Prior to the coronavirus, Lianne’s business consisted of creating custom embroidery pieces, hemming items and other sewing. But when a friend who works for a nursing home company that manages three different residences reached out, Lianne had a new mission.

“She said, ‘I know you made some masks for your (family). Could you help me by making some for the nursing home I work for?’” Lianne said who agreed and then found out the request was for 200 masks “'whenever you can get them done.’”

Shane wasn’t scheduled to be at work at the time and was able to “sit there and pin things together. That was his whole job,” Lianne said. “I cut everything. I prewashed everything. I spent the next couple of hours ironing (the fabric), cutting it and setting it up.”

Lianne said she ended up spending 18 hours a day sewing the masks. Within three days the 200 masks were completed. “But they hadn’t even gone out the door yet to her and other people had already said, ‘Hey, we heard you’re doing masks. Can we get on this revolving list?’” Lianne said. “This list is now seven pages long of individual people (and) businesses that have been asking for masks.”

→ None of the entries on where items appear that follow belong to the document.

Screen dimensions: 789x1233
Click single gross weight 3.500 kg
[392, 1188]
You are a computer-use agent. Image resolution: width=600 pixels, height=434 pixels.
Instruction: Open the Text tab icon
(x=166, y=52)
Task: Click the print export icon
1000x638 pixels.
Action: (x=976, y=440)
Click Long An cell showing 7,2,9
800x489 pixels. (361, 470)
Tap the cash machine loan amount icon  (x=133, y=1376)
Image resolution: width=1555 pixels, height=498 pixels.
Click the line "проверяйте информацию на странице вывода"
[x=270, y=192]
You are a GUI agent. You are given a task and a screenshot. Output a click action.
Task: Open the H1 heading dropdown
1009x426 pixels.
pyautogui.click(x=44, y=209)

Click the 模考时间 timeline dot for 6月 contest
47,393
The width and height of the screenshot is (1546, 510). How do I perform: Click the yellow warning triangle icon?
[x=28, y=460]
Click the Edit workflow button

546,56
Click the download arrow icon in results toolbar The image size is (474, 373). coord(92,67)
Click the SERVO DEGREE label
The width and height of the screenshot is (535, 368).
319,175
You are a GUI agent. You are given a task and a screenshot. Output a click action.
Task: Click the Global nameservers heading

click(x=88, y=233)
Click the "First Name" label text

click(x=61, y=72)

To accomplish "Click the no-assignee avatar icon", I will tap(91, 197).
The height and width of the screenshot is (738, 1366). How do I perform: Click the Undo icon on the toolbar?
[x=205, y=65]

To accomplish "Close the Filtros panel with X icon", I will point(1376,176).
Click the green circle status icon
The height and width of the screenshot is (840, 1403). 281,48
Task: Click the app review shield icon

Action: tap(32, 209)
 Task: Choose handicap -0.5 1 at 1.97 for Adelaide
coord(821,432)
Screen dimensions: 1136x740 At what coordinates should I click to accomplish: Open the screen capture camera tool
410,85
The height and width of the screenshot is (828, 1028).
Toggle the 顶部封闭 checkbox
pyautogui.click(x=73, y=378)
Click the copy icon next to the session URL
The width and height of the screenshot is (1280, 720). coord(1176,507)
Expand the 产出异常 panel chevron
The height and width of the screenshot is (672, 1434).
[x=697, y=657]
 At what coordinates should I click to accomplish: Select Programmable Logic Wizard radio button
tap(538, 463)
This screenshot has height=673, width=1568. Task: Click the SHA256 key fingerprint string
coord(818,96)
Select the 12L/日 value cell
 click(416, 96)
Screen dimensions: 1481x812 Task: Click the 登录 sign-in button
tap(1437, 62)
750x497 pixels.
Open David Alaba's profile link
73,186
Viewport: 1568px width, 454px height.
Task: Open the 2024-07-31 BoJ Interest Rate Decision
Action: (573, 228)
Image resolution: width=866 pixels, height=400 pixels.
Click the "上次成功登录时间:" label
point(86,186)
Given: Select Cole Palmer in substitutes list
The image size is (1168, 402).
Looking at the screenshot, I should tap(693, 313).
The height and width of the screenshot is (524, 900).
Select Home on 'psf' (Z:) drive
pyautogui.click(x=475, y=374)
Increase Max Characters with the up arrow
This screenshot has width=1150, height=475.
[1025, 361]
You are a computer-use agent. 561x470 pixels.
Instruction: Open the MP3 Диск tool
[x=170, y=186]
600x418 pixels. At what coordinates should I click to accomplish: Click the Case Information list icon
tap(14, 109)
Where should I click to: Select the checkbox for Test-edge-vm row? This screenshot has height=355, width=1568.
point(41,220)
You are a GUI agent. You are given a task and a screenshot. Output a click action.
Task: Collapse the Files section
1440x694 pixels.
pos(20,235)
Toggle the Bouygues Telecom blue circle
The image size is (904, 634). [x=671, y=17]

Lianne served in the U.S. Army in the 1990s and co-owns the business with her husband, who retired from the Army in 2014 and currently is ALR Chapter 587’s director. To date, their effort has produced around 1,300 masks through well over 600 hours of work.

Lianne doesn’t charge for the masks. “Some (recipients) have brought us gift cards to buy more material, cash to buy more material and donations just so we could keep it going,” she said. “A friend, she works for a different nursing home, and she needed so many of the ones she was asking for to be a specific color. She saw the lights on in the garage when we were working late, and she sent dinner. And then she sent Frostys. And I was like, ‘You know, this is better than any paycheck right now.’”

The masks have been given out to health-care workers, individuals and anyone who needs them. “It just kept evolving,” Lianne said. “I just dropped 52 off at a chiropractor’s office so he can start allowing more patients in. His office is not corporate-owned. It’s not hospital-owned. It’s another mom-and-pop business.”

Lianne and Shane celebrated their 20th wedding anniversary on April 8. The couple spent the special occasion making masks, something Lianne said she’s committed to doing for as long as she can.

“I raised my hand. I took an oath to do everything I can to defend,” she said. “Just because I can’t see this (enemy) doesn’t mean I’m going to stop. When you serve so many years in the military, that part doesn’t leave you. Your oath never dies. So taking care of your community and all that, that comes first.”